Filter the records for "social" and keep each line that has it.

[Saved entries]
========================
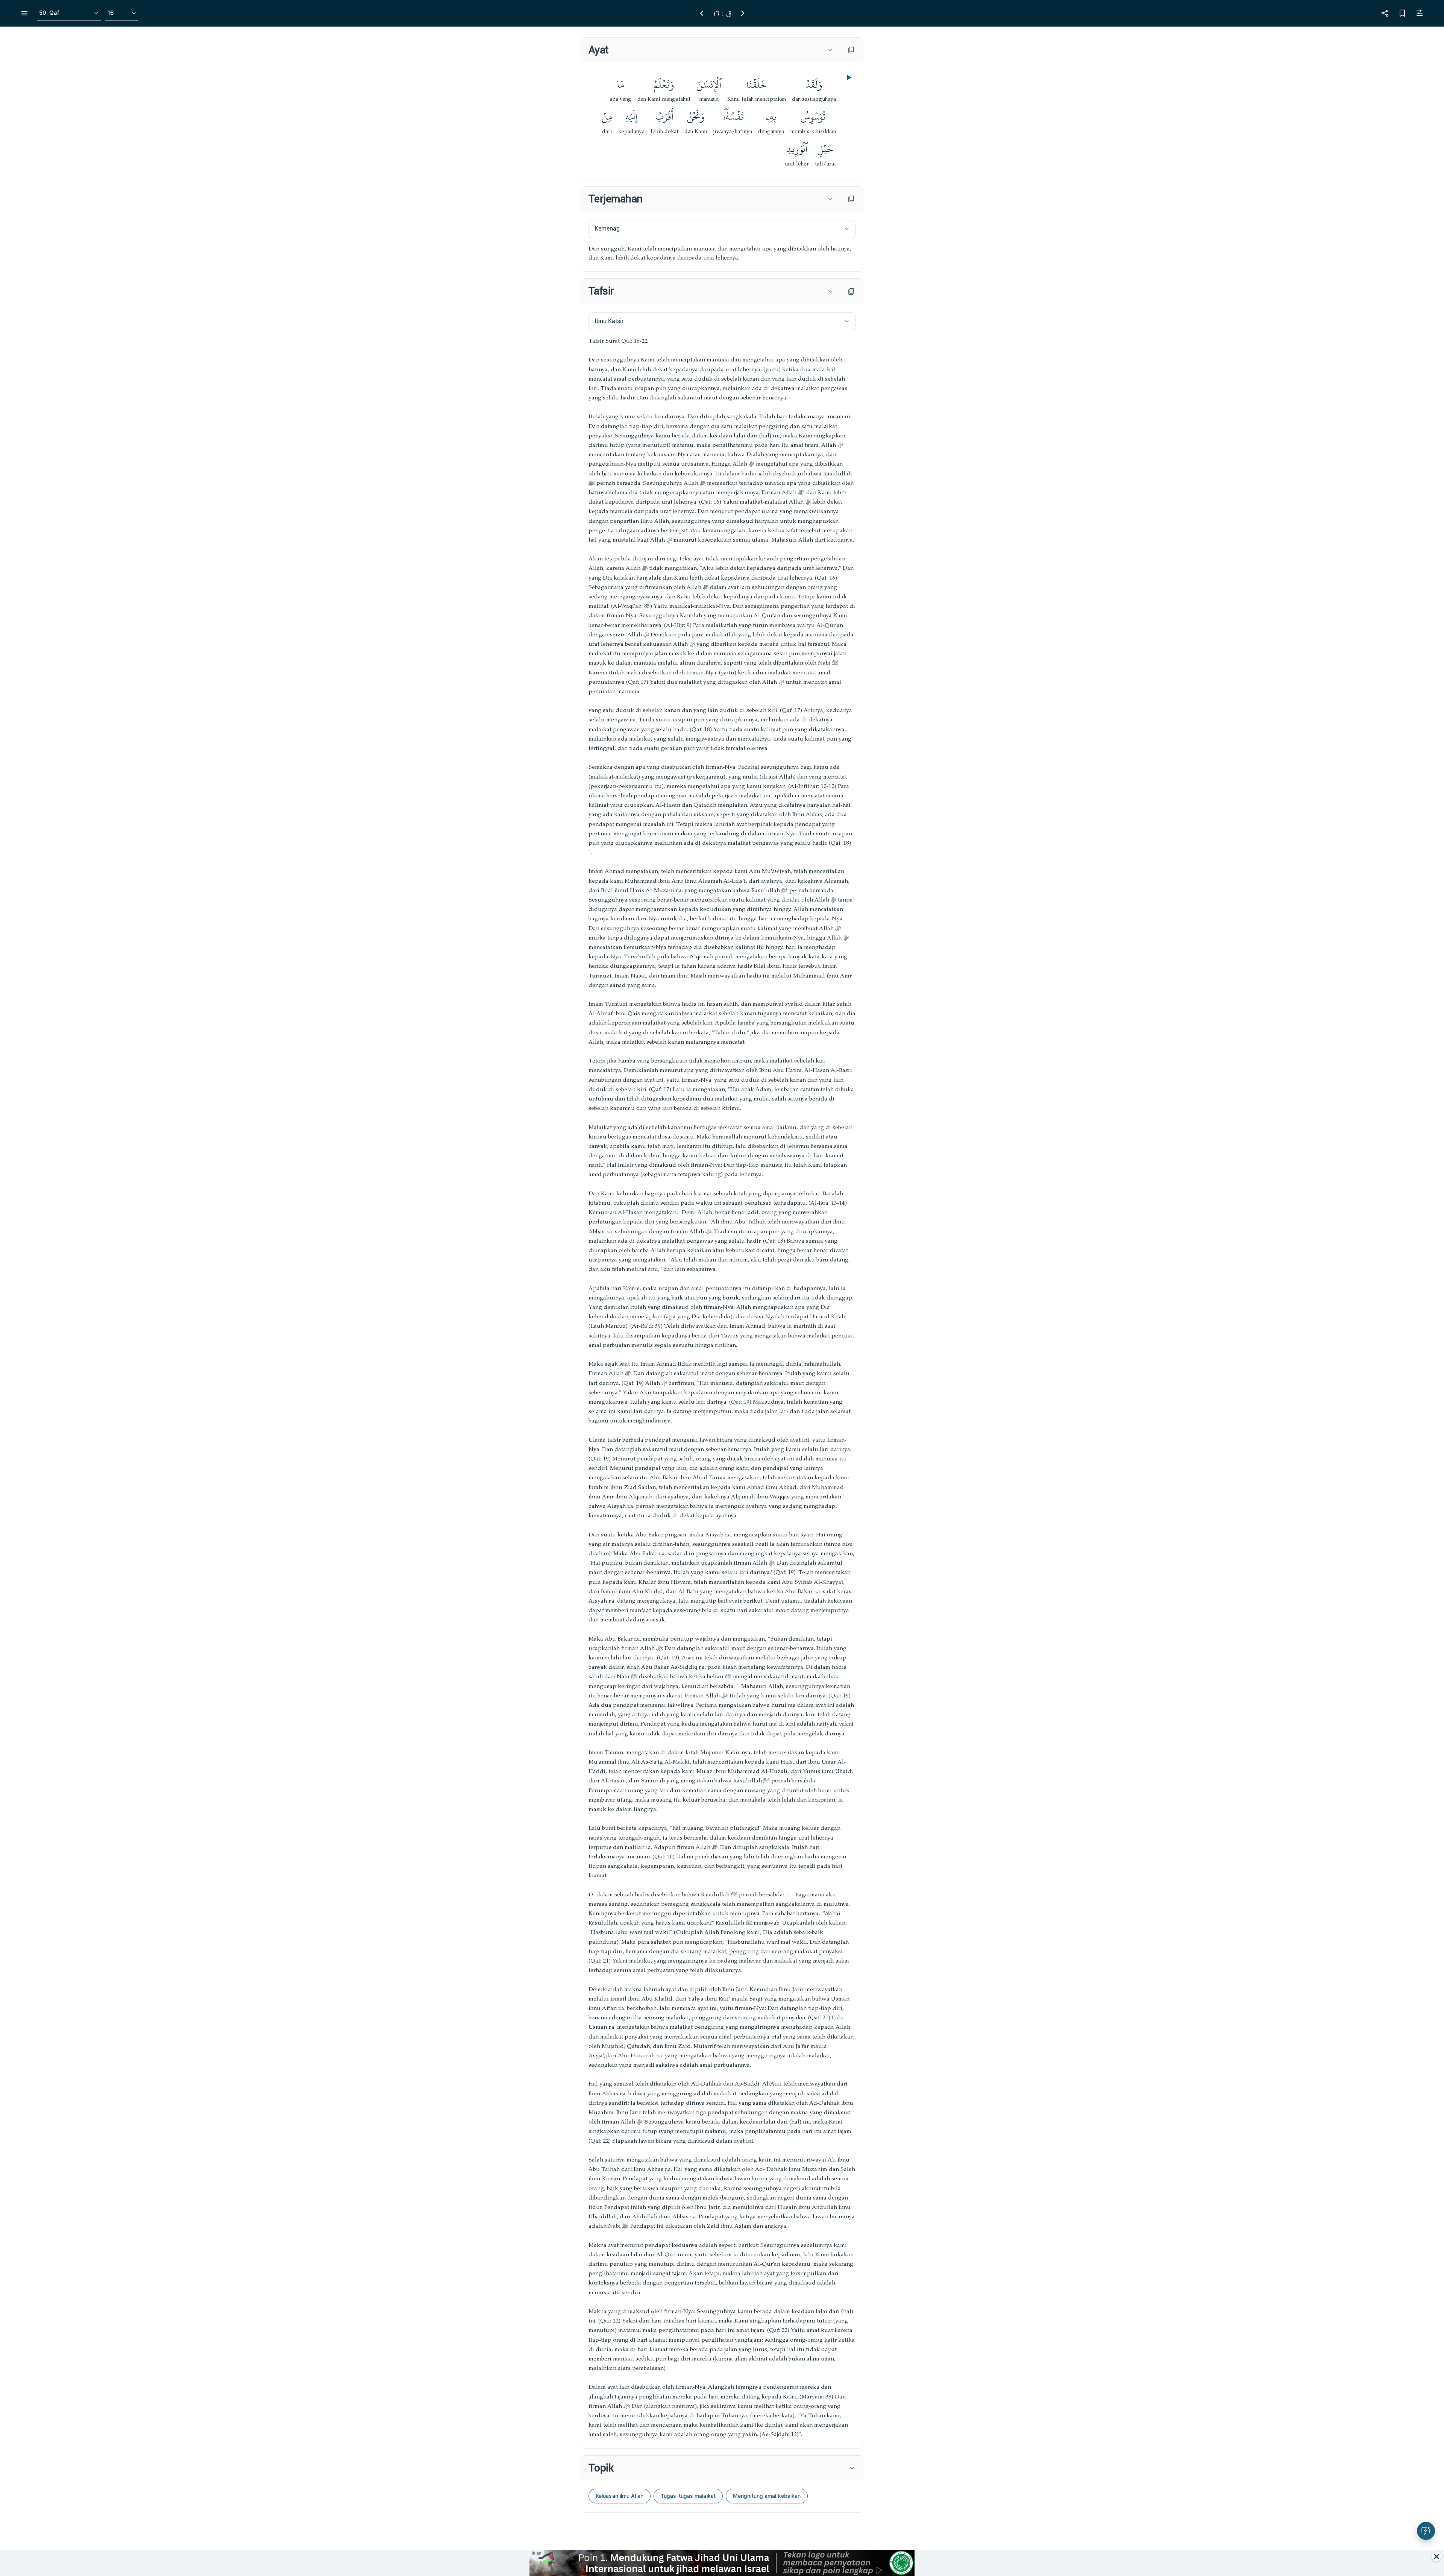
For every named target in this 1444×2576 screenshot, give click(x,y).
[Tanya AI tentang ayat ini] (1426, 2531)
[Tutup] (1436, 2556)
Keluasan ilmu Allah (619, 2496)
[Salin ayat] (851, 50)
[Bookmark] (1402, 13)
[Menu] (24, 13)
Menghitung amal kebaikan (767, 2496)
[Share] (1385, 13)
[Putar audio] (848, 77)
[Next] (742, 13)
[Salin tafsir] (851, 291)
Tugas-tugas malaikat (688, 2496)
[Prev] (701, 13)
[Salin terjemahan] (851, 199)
========================
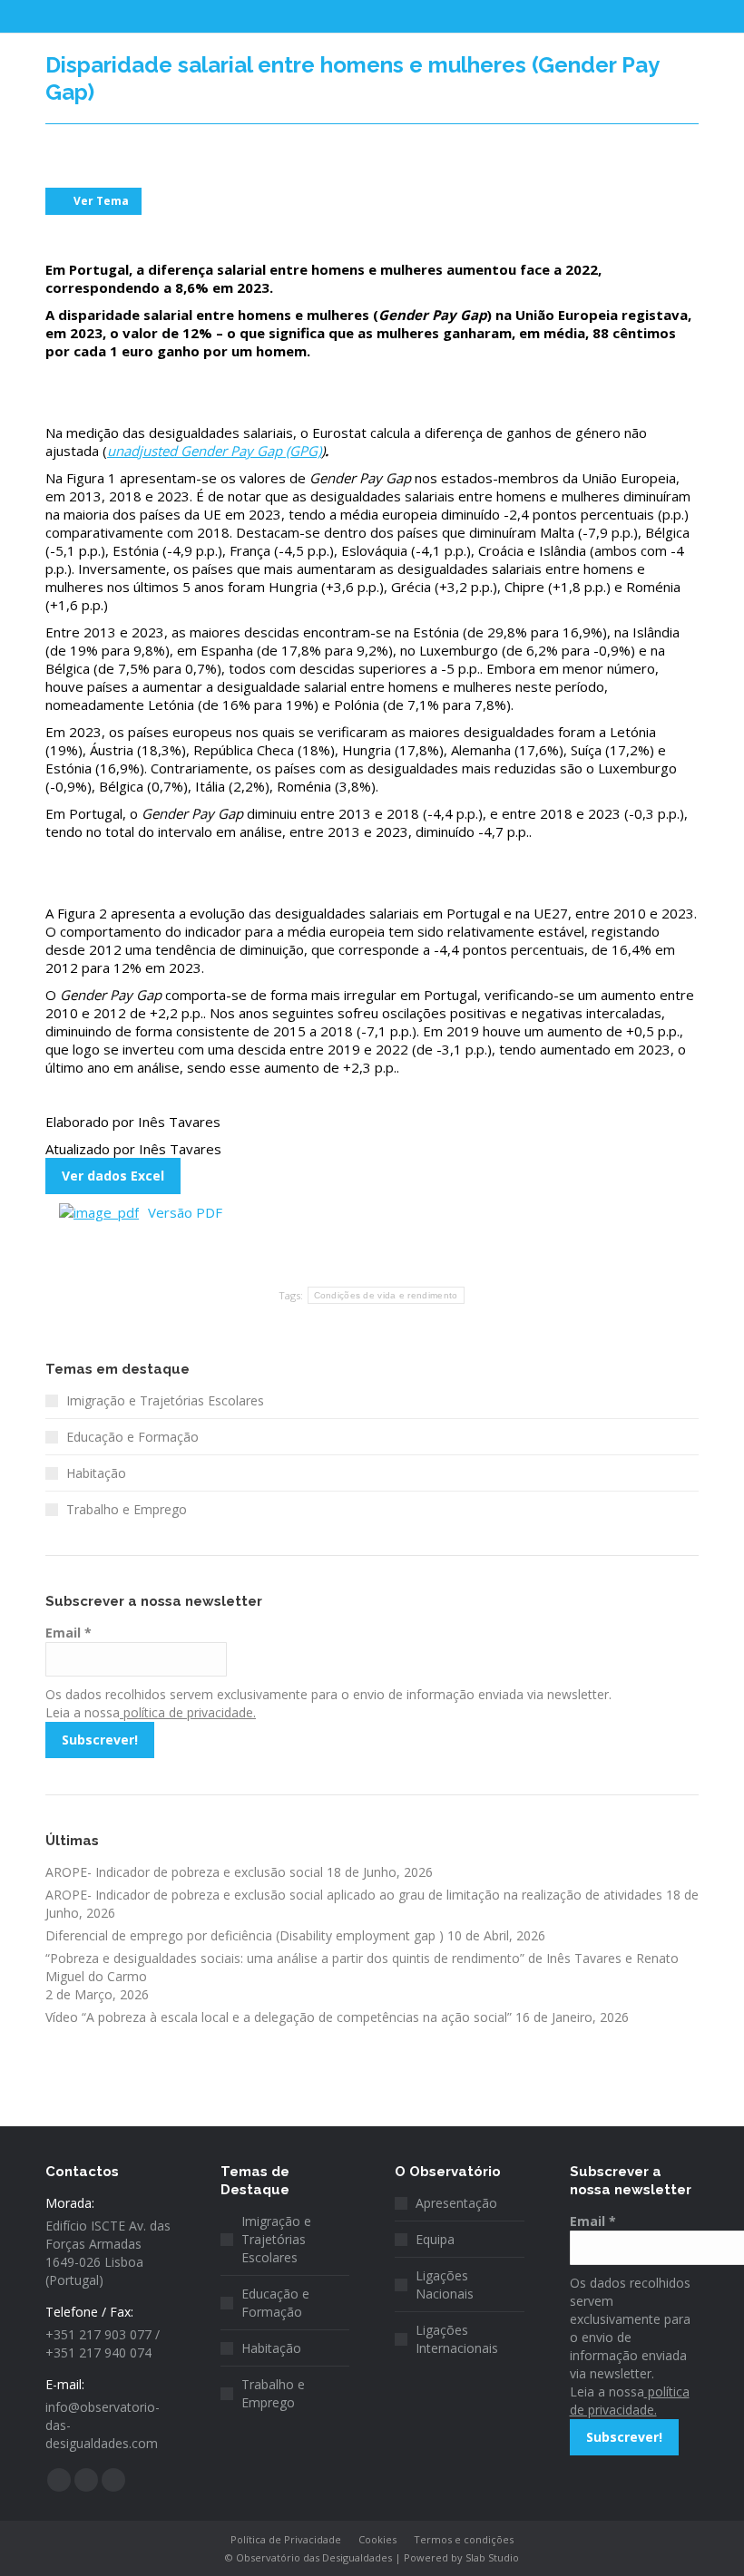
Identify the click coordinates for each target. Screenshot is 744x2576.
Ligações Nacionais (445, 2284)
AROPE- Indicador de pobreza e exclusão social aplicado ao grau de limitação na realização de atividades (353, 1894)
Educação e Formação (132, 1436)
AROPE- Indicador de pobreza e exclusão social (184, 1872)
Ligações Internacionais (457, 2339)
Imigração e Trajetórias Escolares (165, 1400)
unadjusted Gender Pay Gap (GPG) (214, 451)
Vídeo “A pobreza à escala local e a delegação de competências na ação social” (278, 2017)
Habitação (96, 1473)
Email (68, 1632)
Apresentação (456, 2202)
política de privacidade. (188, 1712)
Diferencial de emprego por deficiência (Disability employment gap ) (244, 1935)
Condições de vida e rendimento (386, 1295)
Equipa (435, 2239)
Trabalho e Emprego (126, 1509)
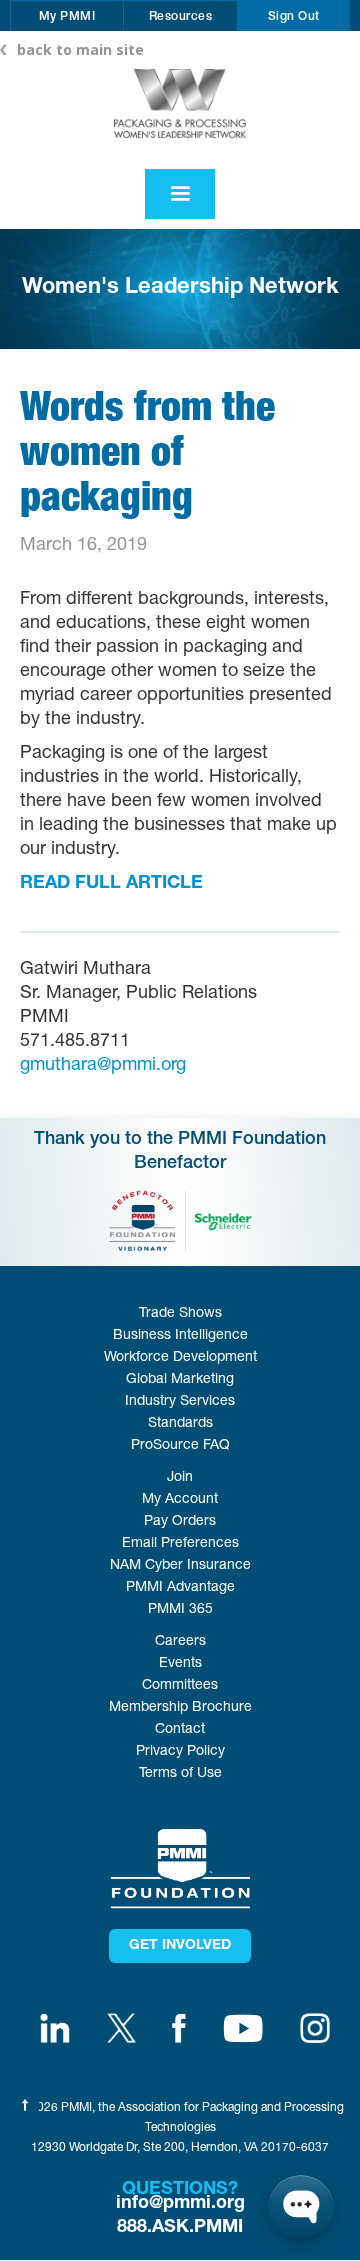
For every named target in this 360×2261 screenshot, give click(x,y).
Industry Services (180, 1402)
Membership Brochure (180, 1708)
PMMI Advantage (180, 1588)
========================
* **Your response**
AROPE- Indicador de pobreza e exclusão social aplicado ao grau de limitação na realização de atividades (353, 1894)
AROPE- Indicador de pobreza e exclusão social (184, 1872)
Vídeo “A pobreza à escala local e a delegação de competências na ação social” (278, 2017)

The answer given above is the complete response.